Como haría cualquier aspirante a influencer, Alejandro Fernández compartió en sus redes sociales fotos sobre las lujosas vacaciones que está disfrutando, pero en lugar de despertar envidia “de la buena”, el Potrillo invocó a la muchedumbre digital llena de haters y trolls; ¿la razón? Su look que a opinión no pedida de muchos es “afeminado”, por decirlo amablemente.
Al intérprete de “Como quien pierde una estrella” le llovieron agresiones textuales por vestir estampados vibrantes, muy coloridos y bastante alejados a la imagen del típico charro mexicano. También fue señalado y mofado por su cabello largo y canoso.
Y aunque sería hipócrita no admitir que me dio risa el meme donde lo comparaban con Chavela Vargas, sigo preguntándome por qué el estilo y aspecto físico de otras personas nos causa tantas ganas de empezar una conversación… o de escribir una columna.
¿Pero por qué el look de Alex causó tanto furor?
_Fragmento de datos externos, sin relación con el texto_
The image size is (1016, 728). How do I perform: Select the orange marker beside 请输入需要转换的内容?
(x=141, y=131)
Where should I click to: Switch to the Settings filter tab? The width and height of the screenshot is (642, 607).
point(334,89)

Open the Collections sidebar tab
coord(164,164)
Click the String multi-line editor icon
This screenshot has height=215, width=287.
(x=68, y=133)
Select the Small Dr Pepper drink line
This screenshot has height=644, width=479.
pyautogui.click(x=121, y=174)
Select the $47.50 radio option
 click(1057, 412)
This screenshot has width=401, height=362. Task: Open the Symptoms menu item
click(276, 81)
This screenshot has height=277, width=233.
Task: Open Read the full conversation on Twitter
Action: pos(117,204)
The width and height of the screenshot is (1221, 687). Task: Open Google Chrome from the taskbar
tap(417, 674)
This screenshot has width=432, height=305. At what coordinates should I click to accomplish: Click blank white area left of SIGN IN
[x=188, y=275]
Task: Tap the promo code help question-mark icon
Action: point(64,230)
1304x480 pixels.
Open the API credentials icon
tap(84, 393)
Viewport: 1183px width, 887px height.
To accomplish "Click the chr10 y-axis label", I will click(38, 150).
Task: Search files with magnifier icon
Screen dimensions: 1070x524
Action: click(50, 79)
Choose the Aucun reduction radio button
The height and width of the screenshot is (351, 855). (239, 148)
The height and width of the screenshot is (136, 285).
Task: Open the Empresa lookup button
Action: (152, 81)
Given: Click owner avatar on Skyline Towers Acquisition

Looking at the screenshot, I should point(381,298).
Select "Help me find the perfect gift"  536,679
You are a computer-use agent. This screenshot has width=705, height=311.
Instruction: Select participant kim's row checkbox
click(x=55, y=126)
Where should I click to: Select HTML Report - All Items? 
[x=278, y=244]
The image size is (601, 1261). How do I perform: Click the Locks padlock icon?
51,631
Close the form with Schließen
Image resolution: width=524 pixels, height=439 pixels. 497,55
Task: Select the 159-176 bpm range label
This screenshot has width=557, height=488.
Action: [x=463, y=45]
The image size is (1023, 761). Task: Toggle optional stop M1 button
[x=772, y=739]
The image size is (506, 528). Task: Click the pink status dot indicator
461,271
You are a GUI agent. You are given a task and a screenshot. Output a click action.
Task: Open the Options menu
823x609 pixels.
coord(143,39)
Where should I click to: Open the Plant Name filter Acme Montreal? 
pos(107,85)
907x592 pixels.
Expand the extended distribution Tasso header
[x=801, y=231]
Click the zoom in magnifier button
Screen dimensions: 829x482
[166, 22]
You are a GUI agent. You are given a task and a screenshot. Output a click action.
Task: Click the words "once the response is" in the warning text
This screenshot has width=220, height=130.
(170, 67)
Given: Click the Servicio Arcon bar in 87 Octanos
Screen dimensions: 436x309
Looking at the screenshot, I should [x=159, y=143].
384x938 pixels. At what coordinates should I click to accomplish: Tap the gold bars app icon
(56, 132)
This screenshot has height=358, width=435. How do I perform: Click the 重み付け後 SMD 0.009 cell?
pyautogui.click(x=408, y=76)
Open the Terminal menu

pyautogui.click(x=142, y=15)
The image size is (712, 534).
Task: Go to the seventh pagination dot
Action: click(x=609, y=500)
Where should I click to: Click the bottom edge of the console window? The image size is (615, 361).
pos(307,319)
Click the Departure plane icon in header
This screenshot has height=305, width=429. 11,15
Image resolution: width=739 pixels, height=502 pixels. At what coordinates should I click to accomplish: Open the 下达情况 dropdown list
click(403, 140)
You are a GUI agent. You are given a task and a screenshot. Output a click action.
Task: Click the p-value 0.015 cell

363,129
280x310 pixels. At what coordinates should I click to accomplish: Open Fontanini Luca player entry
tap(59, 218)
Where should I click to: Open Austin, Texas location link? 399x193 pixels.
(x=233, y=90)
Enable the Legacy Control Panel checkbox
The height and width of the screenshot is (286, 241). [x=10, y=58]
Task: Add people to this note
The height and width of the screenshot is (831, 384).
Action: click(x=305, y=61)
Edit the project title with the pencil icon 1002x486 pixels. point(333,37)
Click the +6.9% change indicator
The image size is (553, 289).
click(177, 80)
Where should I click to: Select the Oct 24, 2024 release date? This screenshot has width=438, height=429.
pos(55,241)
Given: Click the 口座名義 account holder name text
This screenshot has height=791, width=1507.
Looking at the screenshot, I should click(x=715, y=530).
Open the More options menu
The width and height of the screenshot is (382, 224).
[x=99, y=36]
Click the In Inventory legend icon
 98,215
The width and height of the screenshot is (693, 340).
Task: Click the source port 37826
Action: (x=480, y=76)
Pues porque, aunque ya había demostrado que cuando no se viste de mariachi, le gusta ser extravagante, sus últimas elecciones osadas fueron interpretadas como una “liberación” a raíz del fallecimiento de Vicente Fernández… como siempre, se le cuestionó y acosó para que hable sobre sus preferencias sexuales.
Pero el hijo de Don Chente no se quedó callado, inmediatamente reposteó sus fotos con el texto “No te preocupes por lo que yo tenga o deje de hacer… preocúpate por lo que a ti te falta o no puedas hacer! #yoestoymuyfeliz”
Ya son muchos años en los que Alejandro ha vivido con rumores y chismes sobre su sexualidad. Pesa mucho que sea un cantante de música regional -porque es un ambiente dominado por el macho mexicano- y pesa aún más la figura de su padre y los desafortunados comentarios homofóbicos que alguna vez realizó.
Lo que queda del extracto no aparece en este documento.